I have a recurrence that looks like
$$p(i,j,k) = \frac{j}{n}p(i-1,j-1,k-1) + \frac{i-j}{n}p(i-1,j,k-1)$$
$$p(i,0,k) = 1$$ $$p(i,j,0) = 0$$ $$p(0,j,k) = 0$$
The base cases are to be considered in order from top to bottom. So the first matching one applies.
We define the function only when $0\leq i,k \leq n$ and $0\leq j \leq 2$.

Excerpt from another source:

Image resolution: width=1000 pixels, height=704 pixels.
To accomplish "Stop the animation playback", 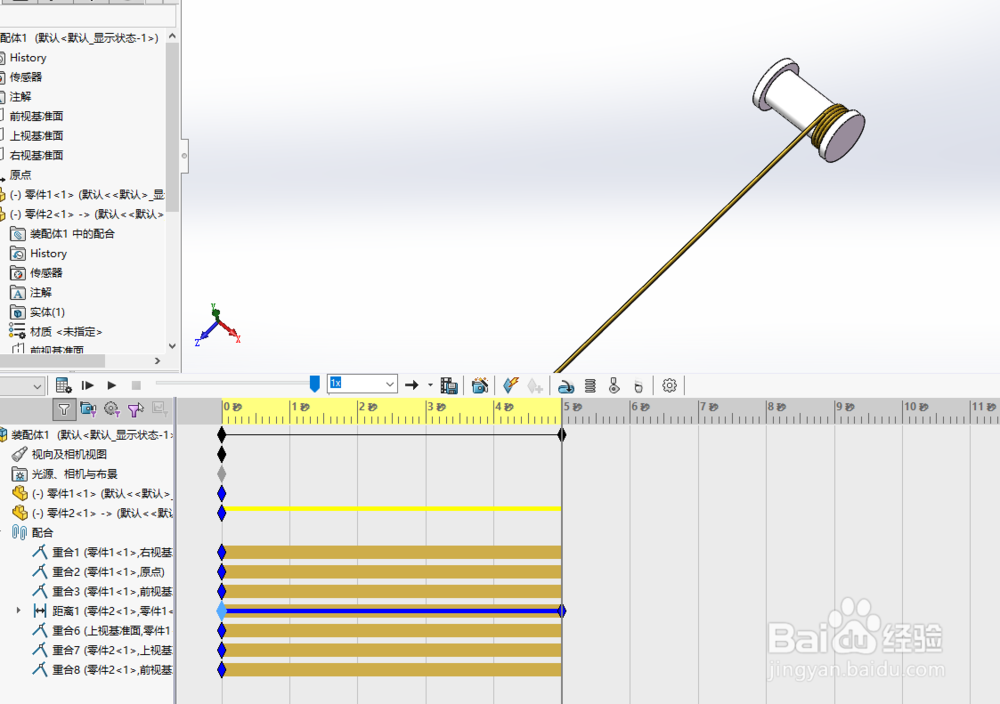I will pyautogui.click(x=135, y=385).
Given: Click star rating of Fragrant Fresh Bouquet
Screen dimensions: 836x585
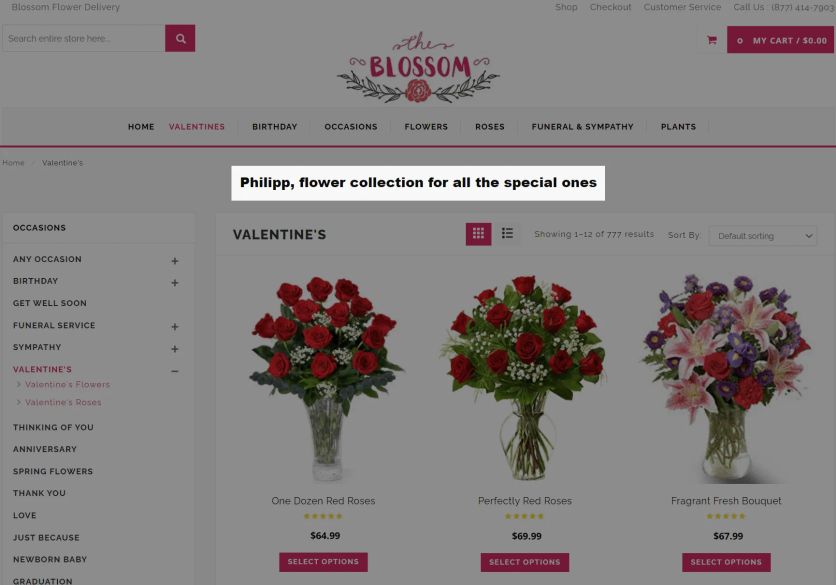Looking at the screenshot, I should coord(726,516).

I would like to prove that $$p\left(n,2,\left\lceil \sqrt{n} \right\rceil\right) \geq \frac{1}{2n}$$
for $n\geq 2$.
The recurrence measures the probability of events occurring in a Markov chain. I have computed the values for all $n<300$ and it does hold for those.
Is there a direct way of proving this without having to solve the recurrence fully? It looks like you should be able to prove it by induction but I can't exactly see how.
Update. As suggested in the comments, we can solve $p(i,1,k)$ explicitly just by unrolling as the recurrence is simply $$p(i,1,k) = \frac{1}{n} + \frac{i-1}{n} p(i-1,1,k-1)$$
and we can also assume $k \leq i$ so we know exactly how many steps to unroll for. However, I am not sure how much this helps.
I write an exact solution of the equation and hope that it helps to you to obtain some estimate.
I suppose that $i>k$.
1) Let $j=1$. Setting $p(i,1,k)=\frac{(i-1)!}{n^k}r(i,k)$ we have $$ r(i,k)=\frac{n^{k-1}}{(i-1)!}+r(i-1,k-1). $$ From here $$ r(i,k)=\frac{1}{n^{i-k}}\sum_{\alpha=i-k}^{i-1}\frac{n^\alpha}{\alpha!}\approx \frac{1}{n^{i-k}}(e^{i-1}-e^{i-k}). $$
2) Let $j=2$. Setting $p(i,2,k)=\frac{(i-2)!}{n^k}t(i,k)$ we have $$ t(i,k)=2r(i,k)+t(i-1,k-1). $$ From here $$ t(i,k)=2(r(i,k)+r(i-1,k-1)+\ldots +r(i-k+2,2))\approx \ldots $$ (here you have a geometric progression). Of course, ``$\approx$'' should be used cautiously.